Well that was kind of obvious.

As I noted for Reuters yesterday morning“OPEC has unrealistic expectation as to what their production cuts can achieve, U.S. production over the next two years is expected to wipe out much of the OPEC cuts.”  Yesterday afternoon, despite the 5% sell-off in oil during the day, I told our Members to expect another 2.5% drop this morning and we hit our $48.75 target on the nose just after 6am on the /CL Futures:

 

This morning we decided Gasoline (/RB) has suffered enough at $1.62 though it may still go 1.25% lower ($1.60) before really turning up so our plan is to double down at $1.60 to average $1.61 into the weekend.  
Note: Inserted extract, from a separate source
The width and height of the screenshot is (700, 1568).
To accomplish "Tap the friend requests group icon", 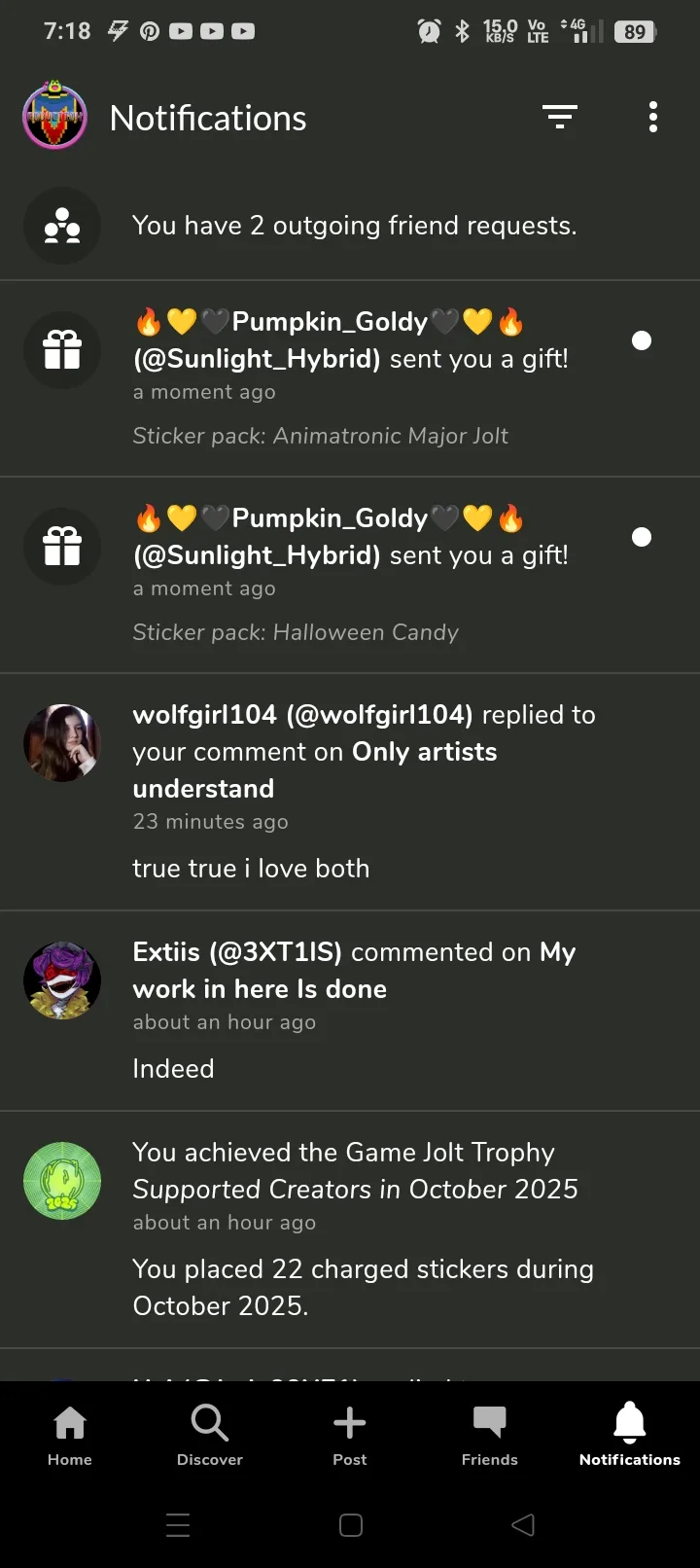I will coord(62,226).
Oil I’m less enthusiastic about going long on – there are massive long positions in oil that may have to unwind as more and more people are realizing OPEC’s cuts were too little and too late to salvage 2017.

Not only is the US simply bursting with excess oil in our inventories but, in an attempt to get rid of it (and fake demand), our manipulator friends have taken advantage of deregulation to EXPORT 500,000 barrels of oil per day (3.5Mb/week) more than they did last year.  Isn’t that insane?  We IMPORT 7Mbd but then export 1Mbd (total) or oil and another 1.8Mb/d of refined products.  That means the US is exporting 19.6Mb/week of oil, which is a full day of “use”.  

So, the fact of the matter is that the US does not consumer 19Mb/d of oil, we consume 14% less or 16.3Mb/d and that is why almost every single consumption statistic you see is wrong and that is OPEC and the Oil Industry’s dirty little secret – actual demand for oil is far lower than they lead you to believe and it’s heading lower every year as our cars and trucks and planes get more efficient.   

2016 was a terrible year for Gasoline demand but 2017 is starting out 6% WORSE already. Why is that?  Well despite the low demand, all the market manipulation has driven the price of oil from $35.91 last March to $49.50 at the moment (up 38%) for no reason at all and gasoline prices are up from $1.84 to $2.34 (27%) which encourages people to buy even more fuel-efficient cars, which further lowers demand – even if people drive more miles.